US farmers have been urged to ‘turn up the heat’ on Donald Trump as Canadian and Australian exporters look to benefit
Australian and Canadian beef and wheat farmers have been targeting the US’s market share in Japan thanks to a revised Asia-Pacific trade pact.
The US walked away from the original Trans-Pacific Partnership trade deal in March and an outline agreement has now been reached without them.
Other countries signing up to the Comprehensive and Progressive Agreement for Trans-Pacific Partnership (TPP-11) included major exporters New Zealand and leading importers Japan and Mexico.
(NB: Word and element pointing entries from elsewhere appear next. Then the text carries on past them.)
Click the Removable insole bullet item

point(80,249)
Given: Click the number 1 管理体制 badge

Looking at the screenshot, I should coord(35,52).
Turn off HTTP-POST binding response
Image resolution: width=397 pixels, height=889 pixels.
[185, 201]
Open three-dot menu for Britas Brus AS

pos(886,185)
The Canadian Government said the agreement was ‘great news for Canadian farmers’, opening opportunities for meat, grain and pulse exports.
Opportunities in Japan, a major beef and wheat importer, were highlighted by Australia, where trade minister Steve Ciobo claimed beef producers would now have a ‘competitive advantage’ on the US, the second largest exporter after Australia.
“Australian beef producers will have increased access with a more rapid decrease in tariffs on beef into Japan,” he said.
There were also new quotas for wheat, sugar and rice to Japan, and sugar into Canada and Mexico.
For wheat, tariffs for Australia and Canada were expected to fall by around $65/tonne (£45.61/tonne).
Japan buys an average of 3.1mt of US wheat every year and US Wheat Associates (USW), which promotes US wheat exports, called President Trump’s decision to withdraw ‘short sighted and unnecessary’, with US farmers now likely to take the hit.
In a statement, the National Association of Wheat Growers in the US said the market loss should serve as a ‘rallying cry’ to call for the new trade deals promised when Trump walked away.
“The heat needs to be turned up on the [Trump] administration and on trade negotiations with Japan,” the statement went on.
“An already-stressed agriculture sector needs the benefit of free and fair trade now.”